*** GIVEN INFORMATION

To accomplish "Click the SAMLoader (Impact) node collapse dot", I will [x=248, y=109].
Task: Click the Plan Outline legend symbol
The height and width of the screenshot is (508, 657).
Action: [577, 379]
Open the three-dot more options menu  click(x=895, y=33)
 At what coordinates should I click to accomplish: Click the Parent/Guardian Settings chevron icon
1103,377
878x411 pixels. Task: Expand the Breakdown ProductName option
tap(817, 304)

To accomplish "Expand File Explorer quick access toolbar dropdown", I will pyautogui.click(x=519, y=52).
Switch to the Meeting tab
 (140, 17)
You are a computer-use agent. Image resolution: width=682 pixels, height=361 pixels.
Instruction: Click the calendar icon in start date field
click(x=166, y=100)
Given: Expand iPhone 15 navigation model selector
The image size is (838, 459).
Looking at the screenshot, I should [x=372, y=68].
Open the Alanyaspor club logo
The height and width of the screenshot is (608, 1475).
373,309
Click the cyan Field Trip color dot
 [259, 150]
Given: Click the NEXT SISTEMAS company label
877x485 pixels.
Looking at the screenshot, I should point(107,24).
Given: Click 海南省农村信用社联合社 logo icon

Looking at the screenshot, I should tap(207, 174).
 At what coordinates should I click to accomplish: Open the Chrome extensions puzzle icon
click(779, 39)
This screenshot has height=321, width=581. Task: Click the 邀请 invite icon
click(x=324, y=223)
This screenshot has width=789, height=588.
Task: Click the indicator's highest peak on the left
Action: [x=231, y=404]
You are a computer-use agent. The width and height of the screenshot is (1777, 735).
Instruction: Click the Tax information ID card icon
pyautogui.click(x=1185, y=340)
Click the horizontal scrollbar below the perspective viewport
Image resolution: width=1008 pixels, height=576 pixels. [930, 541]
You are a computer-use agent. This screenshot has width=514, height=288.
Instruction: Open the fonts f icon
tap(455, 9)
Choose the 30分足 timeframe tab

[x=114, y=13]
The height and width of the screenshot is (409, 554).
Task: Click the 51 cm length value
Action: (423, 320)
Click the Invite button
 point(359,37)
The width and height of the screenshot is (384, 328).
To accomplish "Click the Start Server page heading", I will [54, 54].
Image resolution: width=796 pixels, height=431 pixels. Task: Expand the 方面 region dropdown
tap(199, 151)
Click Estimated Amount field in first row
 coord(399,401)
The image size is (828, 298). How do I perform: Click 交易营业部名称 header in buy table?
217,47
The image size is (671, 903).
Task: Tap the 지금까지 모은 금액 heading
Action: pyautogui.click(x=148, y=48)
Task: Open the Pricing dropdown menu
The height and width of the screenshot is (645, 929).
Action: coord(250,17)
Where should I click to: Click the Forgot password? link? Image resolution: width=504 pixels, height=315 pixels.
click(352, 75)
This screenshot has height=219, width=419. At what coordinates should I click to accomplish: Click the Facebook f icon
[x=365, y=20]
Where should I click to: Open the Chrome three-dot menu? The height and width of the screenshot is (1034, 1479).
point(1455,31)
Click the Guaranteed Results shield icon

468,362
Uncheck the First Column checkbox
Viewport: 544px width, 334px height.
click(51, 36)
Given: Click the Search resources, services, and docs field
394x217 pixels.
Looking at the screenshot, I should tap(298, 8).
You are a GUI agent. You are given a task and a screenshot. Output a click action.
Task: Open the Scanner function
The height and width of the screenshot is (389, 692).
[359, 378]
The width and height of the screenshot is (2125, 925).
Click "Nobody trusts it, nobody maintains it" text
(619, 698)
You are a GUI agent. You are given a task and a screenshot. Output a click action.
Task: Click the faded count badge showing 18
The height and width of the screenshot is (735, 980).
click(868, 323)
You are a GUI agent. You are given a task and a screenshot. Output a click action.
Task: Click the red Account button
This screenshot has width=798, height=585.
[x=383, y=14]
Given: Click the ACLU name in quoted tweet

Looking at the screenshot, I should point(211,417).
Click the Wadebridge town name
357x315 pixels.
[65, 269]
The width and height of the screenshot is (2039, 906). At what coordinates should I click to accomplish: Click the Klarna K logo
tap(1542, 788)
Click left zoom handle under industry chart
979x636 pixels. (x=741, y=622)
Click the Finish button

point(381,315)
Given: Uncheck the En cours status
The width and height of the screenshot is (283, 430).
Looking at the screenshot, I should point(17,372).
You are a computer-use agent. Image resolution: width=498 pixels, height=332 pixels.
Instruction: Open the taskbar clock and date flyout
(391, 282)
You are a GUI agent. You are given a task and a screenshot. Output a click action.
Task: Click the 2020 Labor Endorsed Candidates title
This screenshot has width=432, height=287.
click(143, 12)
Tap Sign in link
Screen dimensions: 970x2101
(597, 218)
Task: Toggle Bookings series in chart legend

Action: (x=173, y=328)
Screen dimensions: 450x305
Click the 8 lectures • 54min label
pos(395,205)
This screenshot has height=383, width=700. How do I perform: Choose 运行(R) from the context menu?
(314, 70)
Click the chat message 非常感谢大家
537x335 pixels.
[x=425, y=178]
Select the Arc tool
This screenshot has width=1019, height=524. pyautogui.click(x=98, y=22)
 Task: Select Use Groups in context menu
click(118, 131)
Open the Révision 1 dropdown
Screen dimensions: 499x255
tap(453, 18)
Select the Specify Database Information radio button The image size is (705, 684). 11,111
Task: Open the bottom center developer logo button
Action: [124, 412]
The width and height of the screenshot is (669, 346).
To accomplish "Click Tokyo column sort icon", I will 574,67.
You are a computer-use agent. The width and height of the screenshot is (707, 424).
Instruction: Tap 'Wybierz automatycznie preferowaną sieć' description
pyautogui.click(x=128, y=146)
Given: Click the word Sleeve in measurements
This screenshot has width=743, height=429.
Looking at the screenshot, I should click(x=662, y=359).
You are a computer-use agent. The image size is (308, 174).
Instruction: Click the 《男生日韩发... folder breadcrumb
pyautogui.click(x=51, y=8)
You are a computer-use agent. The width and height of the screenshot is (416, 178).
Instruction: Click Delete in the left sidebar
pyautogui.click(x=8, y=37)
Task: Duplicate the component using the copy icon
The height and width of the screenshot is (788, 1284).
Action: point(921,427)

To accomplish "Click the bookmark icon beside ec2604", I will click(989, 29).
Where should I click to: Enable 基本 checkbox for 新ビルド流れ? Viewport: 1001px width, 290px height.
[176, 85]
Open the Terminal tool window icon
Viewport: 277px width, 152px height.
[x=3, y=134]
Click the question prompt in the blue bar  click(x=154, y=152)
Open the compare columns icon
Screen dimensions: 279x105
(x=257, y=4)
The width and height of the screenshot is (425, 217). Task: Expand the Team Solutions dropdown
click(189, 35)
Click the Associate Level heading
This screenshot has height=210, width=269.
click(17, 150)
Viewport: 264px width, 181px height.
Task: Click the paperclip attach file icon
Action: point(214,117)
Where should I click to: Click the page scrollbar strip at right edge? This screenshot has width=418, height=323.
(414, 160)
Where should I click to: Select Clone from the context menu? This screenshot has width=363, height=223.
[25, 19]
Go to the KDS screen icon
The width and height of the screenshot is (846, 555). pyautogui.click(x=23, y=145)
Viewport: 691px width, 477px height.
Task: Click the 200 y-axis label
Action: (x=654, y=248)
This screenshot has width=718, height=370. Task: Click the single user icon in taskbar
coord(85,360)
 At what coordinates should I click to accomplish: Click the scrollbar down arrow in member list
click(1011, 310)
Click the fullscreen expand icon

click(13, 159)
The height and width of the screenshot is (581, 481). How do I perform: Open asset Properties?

******

Copy out every line of the records that the string "computer" appears in.

TASK ANSWER —
You are a computer-use agent. Image resolution: width=682 pixels, height=361 pixels.
You are a computer-use agent. The width and height of the screenshot is (1777, 735).
You are a computer-use agent. This screenshot has width=514, height=288.
You are a computer-use agent. Image resolution: width=498 pixels, height=332 pixels.
You are a computer-use agent. The width and height of the screenshot is (707, 424).
You are a computer-use agent. The image size is (308, 174).
You are a computer-use agent. The width and height of the screenshot is (416, 178).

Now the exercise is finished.